## What the exercise asks
Reproduce nothing but the lines from the one with "Where should I click to: Open site" down to the last line of the data below.

Saved entries
· · ·
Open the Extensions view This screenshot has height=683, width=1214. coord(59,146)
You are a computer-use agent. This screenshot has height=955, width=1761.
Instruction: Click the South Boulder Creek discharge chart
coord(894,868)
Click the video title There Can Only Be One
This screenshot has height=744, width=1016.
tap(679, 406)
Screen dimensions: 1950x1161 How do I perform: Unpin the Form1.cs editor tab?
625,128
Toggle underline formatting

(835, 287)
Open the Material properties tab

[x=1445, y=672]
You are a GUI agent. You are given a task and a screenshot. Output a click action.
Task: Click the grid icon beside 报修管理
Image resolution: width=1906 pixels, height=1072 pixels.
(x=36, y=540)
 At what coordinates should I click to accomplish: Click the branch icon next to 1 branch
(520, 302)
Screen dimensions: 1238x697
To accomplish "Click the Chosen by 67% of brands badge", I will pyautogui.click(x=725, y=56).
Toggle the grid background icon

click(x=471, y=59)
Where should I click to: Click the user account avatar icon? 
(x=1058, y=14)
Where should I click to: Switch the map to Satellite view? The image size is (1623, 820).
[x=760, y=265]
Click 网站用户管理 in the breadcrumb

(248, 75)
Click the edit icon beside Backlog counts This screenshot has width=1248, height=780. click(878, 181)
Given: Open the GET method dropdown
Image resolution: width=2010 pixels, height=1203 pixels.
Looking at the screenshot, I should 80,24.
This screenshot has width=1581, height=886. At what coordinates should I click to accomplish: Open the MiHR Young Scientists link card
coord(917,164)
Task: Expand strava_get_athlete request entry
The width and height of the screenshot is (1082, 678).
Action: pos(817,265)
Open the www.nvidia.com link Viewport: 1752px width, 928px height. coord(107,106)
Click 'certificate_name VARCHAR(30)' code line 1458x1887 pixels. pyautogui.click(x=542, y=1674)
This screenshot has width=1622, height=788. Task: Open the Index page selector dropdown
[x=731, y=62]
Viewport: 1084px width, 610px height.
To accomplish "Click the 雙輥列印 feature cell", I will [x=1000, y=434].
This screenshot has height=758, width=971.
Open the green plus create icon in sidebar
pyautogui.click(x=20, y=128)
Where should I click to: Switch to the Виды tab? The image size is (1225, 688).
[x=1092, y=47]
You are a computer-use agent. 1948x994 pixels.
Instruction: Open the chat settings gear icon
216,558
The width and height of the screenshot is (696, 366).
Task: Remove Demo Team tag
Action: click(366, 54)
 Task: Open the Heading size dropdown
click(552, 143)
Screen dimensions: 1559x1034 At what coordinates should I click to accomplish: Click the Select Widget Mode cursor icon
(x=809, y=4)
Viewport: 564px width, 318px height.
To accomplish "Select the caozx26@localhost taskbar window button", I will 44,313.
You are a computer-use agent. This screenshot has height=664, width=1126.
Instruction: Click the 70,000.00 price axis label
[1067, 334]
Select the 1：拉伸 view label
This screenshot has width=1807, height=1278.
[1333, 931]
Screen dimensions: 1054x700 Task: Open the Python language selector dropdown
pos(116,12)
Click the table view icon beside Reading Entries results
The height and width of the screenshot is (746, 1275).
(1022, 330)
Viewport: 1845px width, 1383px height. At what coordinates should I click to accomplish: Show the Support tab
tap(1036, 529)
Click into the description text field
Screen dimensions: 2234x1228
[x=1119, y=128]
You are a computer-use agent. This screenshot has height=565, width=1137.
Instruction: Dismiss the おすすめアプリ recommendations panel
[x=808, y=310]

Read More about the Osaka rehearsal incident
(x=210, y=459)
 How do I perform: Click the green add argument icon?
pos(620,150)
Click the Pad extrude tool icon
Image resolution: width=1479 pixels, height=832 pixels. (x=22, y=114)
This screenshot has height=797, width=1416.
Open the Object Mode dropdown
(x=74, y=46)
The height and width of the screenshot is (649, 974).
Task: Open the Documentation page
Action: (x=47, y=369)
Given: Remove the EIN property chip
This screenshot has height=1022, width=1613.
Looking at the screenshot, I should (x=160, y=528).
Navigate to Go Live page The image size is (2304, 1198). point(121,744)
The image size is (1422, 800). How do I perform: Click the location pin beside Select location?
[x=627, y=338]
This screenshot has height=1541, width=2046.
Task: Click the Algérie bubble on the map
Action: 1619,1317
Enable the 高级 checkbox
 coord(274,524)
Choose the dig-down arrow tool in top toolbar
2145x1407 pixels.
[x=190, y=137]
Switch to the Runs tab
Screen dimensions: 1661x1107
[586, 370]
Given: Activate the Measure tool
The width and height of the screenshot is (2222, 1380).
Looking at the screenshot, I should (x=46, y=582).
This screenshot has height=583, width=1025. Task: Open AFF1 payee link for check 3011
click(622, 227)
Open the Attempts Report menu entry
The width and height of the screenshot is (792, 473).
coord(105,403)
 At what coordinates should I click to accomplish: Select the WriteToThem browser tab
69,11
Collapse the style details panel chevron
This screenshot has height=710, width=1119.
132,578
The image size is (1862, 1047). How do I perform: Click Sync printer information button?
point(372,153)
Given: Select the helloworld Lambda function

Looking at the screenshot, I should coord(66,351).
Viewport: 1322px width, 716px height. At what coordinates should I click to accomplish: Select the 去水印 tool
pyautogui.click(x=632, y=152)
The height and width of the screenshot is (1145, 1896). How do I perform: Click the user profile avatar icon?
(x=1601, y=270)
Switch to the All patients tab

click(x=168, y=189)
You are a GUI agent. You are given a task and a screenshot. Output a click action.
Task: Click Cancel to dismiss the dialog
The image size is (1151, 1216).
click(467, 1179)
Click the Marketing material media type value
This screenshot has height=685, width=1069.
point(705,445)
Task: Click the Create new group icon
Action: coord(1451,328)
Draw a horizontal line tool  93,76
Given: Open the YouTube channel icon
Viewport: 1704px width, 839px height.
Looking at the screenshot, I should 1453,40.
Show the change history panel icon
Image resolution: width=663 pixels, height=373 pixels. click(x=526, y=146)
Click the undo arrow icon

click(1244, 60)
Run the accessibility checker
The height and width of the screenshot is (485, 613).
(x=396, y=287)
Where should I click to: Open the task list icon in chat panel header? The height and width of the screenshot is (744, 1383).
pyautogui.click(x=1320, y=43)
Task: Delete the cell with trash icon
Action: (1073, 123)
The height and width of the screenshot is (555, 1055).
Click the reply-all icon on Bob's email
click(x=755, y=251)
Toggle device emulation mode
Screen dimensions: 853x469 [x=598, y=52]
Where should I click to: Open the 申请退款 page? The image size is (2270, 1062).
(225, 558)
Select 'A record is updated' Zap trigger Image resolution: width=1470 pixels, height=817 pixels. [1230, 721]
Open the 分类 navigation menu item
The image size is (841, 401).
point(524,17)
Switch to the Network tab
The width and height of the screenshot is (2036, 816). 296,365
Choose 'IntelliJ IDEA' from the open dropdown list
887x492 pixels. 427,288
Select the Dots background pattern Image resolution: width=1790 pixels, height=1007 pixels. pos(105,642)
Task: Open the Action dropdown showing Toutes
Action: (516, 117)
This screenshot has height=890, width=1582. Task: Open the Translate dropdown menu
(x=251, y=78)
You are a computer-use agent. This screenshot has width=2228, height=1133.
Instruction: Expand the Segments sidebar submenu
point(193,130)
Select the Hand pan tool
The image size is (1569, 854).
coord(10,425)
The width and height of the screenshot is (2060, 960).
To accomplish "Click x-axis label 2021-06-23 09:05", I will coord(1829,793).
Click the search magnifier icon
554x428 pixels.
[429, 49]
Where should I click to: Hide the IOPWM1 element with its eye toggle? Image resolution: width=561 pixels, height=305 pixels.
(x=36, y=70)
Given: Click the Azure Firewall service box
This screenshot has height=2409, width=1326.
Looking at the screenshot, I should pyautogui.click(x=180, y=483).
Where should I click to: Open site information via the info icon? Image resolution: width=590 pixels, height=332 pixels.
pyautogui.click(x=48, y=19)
· · ·
## Response box
Where should I click to: Open site information via the info icon? Image resolution: width=590 pixels, height=332 pixels.
pyautogui.click(x=48, y=19)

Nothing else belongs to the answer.